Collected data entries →
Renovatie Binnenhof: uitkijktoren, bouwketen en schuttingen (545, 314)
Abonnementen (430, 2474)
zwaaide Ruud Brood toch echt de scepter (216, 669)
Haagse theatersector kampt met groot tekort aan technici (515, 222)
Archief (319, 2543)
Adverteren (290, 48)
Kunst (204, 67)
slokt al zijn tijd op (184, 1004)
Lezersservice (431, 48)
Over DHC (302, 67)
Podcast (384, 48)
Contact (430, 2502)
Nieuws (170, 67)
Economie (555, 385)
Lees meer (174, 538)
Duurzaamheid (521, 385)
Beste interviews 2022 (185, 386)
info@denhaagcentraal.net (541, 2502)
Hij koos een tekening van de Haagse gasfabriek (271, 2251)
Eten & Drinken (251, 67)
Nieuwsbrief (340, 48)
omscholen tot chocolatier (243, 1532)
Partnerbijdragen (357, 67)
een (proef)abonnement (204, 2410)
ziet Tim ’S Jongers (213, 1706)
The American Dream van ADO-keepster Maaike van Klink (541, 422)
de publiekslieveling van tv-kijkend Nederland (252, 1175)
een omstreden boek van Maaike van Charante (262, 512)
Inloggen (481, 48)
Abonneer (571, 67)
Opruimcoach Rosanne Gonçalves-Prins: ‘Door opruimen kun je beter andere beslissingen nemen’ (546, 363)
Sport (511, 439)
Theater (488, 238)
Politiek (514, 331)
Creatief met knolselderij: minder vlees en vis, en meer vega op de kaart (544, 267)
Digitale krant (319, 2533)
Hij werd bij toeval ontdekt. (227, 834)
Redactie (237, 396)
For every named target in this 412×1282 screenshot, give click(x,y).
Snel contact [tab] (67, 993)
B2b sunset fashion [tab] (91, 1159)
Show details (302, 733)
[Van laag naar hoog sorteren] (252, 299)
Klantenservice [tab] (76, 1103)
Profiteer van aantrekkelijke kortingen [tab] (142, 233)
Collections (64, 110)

Prompt →
All lines above from the line with "Kunst (204, 67)" through the line with "Hij koos een", both included, are to be set down exactly, with nothing else.

Solution →
Kunst (204, 67)
slokt al zijn tijd op (184, 1004)
Lezersservice (431, 48)
Over DHC (302, 67)
Podcast (384, 48)
Contact (430, 2502)
Nieuws (170, 67)
Economie (555, 385)
Lees meer (174, 538)
Duurzaamheid (521, 385)
Beste interviews 2022 (185, 386)
info@denhaagcentraal.net (541, 2502)
Hij koos een tekening van de Haagse gasfabriek (271, 2251)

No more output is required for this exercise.